Work to complete:
Copy out every item from the line containing "Where should I" down to the end of the items. Leave the pictures out of your answer.

Records:
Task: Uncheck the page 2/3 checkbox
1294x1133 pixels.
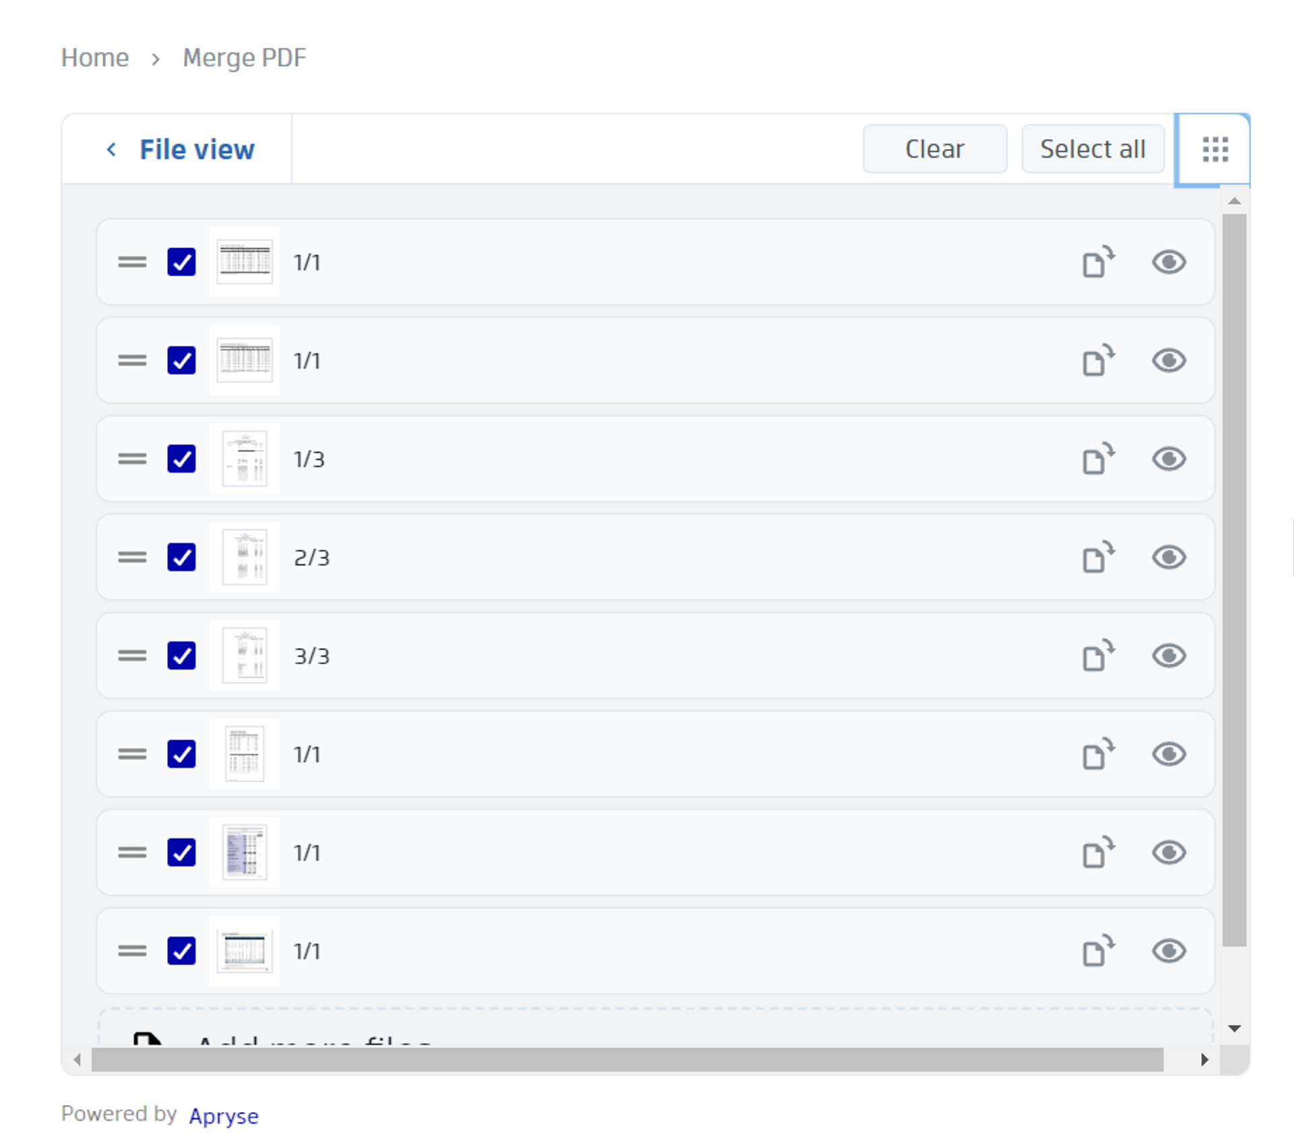Action: (x=181, y=557)
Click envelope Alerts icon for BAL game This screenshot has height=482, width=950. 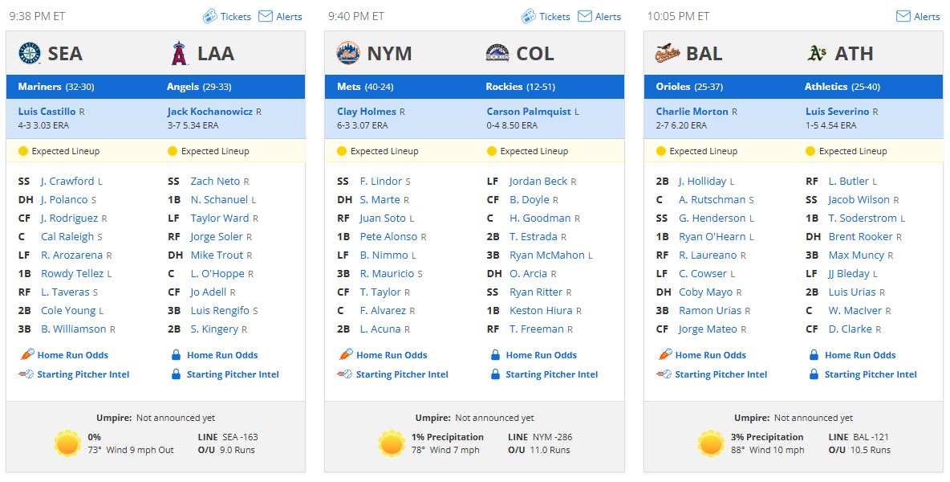point(904,16)
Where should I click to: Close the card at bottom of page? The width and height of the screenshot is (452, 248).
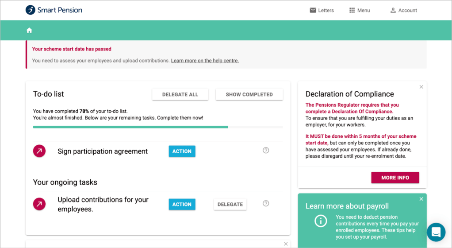click(x=286, y=244)
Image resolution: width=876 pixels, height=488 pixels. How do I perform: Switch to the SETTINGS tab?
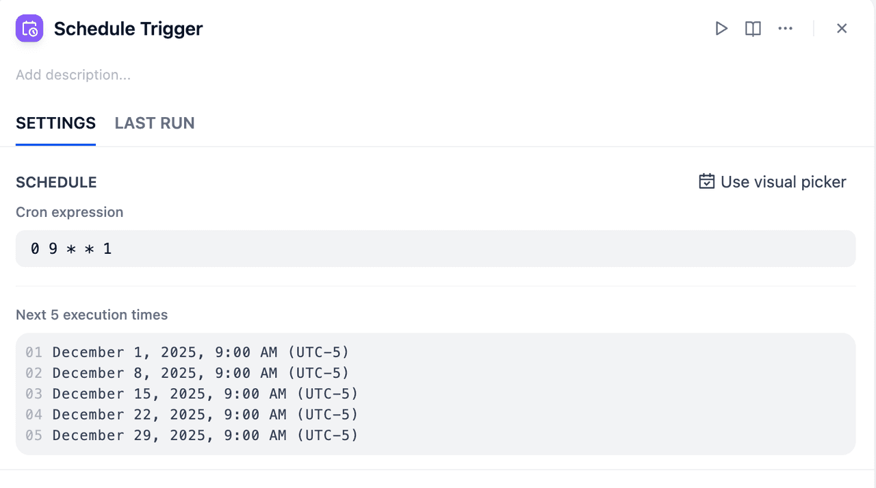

Reply:
Where should I click to: Close the card at bottom of page? The width and height of the screenshot is (452, 248).
click(x=286, y=244)
Image resolution: width=876 pixels, height=488 pixels. How do I perform: Switch to the SETTINGS tab?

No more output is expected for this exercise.